Azure / azure-notificationhubs-dotnet

.NET SDK for Azure Notification Hubs
MIT License
73 stars 124 forks source link

NotificationHubConnectionStringBuilder has no ToString method #52

Closed sliekens closed 5 years ago

sliekens commented 5 years ago

I expected this to just work (based on my previous experiences with ConnectionStringBuilder types):

using Microsoft.Azure.NotificationHubs;
var builder = new NotificationHubConnectionStringBuilder("Endpoint=sb://my-namespace.servicebus.windows.net/")
{
    SharedAccessKeyName = "DefaultFullSharedAccessSignature",
    SharedAccessKey = "<therealsecret>"
};

var connectionString = builder.ToString();

Expected Endpoint=sb://my-namespace.servicebus.windows.net/;SharedAccessKeyName=DefaultFullSharedAccessSignature;SharedAccessKey=<therealsecret>

Actual Microsoft.Azure.NotificationHubs.NotificationHubConnectionStringBuilder

brannon commented 5 years ago

@StevenLiekens thanks for the bug report. You're correct that this should just work. I'll add this to our backlog. We also accept pull requests 😉 .

sliekens commented 5 years ago

Hey @brannon, thanks for the reply. Given that I want to implement the ToString method and submit a PR, what tests do you expect me to write? I'm not sure how this class should handle garbage values like SharedAccessKeyName = null or "" or "🗑️". I'm also a little confused about the test project layout. Should the test go inside the DotNetCore.Tests project and then be linked from the DotNetFramework.Tests project?

marstr commented 5 years ago

I'm not @brannon, but my $0.02 on this:

I'm not sure how this class should handle garbage values like SharedAccessKeyName = null or "" or "🗑️".

I would not have the ToString be responsible for flagging garbage values. Rather, I would just go ahead and print out the results of those properties as stored in the properties. If we want/need validation in the future, it should live in the property setters.

Should the test go inside the DotNetCore.Tests project and then be linked from the DotNetFramework.Tests project?
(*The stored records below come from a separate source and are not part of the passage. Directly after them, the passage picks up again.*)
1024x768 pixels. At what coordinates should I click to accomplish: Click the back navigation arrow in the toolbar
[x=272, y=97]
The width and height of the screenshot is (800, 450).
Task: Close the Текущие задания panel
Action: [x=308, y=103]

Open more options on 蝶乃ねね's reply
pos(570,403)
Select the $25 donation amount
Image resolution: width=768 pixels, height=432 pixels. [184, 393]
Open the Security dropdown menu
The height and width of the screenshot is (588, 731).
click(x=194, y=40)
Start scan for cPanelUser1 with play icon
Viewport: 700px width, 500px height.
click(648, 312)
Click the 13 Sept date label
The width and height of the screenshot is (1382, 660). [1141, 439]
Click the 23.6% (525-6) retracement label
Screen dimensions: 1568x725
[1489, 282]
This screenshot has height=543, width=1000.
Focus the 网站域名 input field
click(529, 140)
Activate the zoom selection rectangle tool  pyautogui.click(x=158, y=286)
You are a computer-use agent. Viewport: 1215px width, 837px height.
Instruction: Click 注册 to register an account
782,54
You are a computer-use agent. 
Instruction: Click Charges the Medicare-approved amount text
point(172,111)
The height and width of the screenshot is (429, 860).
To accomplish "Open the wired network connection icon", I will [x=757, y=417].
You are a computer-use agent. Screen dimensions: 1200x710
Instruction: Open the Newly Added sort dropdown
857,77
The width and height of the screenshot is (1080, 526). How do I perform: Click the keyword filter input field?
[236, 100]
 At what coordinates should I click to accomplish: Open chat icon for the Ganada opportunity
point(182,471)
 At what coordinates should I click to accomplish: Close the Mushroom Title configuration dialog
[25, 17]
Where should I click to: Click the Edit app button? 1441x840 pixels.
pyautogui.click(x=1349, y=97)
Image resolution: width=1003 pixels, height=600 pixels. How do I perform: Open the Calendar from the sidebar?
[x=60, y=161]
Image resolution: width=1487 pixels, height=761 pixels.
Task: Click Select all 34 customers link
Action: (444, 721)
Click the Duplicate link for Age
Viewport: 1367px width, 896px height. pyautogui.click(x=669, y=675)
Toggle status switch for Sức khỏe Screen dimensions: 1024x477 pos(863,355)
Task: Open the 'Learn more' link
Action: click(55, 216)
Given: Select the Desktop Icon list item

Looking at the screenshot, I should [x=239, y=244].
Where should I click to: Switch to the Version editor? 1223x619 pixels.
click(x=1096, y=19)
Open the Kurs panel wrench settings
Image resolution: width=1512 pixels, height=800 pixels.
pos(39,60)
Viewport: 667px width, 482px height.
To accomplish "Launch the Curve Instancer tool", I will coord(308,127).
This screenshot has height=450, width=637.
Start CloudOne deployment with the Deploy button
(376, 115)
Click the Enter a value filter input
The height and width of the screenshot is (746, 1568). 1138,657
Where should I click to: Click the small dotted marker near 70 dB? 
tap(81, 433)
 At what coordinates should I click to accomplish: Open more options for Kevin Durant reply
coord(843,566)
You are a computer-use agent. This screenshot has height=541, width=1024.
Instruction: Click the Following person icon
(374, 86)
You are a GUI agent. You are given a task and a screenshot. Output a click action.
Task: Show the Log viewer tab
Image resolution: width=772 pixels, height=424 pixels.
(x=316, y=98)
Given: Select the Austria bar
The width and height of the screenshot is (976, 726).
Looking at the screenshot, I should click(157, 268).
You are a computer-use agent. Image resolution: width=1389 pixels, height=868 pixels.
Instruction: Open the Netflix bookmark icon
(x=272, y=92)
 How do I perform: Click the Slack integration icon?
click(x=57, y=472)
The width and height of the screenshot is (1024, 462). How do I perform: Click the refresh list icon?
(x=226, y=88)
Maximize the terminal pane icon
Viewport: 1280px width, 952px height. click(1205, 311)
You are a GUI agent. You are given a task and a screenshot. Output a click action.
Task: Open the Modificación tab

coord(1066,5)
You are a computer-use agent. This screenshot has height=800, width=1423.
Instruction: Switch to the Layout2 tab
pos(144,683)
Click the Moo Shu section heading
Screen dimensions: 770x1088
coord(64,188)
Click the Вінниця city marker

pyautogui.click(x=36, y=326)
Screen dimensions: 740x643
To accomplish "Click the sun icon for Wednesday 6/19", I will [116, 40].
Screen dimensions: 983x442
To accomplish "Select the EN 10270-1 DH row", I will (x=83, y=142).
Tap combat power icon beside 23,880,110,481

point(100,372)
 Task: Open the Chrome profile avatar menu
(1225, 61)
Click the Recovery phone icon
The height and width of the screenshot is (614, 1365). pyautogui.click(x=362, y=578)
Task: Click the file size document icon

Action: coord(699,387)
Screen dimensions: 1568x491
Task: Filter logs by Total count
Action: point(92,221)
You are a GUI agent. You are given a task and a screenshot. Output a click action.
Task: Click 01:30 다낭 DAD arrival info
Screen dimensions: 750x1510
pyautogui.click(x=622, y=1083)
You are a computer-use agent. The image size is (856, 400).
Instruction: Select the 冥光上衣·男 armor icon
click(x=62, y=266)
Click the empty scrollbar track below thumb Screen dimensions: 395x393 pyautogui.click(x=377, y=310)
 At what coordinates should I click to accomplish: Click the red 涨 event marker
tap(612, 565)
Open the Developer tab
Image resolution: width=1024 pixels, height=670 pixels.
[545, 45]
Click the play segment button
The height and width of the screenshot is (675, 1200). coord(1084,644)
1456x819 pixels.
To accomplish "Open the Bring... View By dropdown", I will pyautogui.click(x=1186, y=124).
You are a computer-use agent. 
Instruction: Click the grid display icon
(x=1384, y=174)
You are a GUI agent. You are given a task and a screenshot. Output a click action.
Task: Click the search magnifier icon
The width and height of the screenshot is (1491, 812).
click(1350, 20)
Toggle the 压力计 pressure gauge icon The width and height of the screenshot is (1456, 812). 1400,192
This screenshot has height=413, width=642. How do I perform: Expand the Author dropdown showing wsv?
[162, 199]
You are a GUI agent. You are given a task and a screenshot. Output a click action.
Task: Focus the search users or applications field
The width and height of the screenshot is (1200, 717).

I believe you have this right. Looking at the DotNetFramework.Tests project, the only items that are included in it are actually just linked in from the DotNetCore project. Following that pattern makes sense to me.

brannon commented 5 years ago

Thanks @marstr for chiming in. I agree that ToString should just format the property values as set in the properties. No need to validate the properties at this time.

The idea with the test projects is to provide a common set of tests that we can run for both .NET Core and .NET Framework targets.

marstr commented 5 years ago

Looks like this was completed by #91. I'm closing out this issue.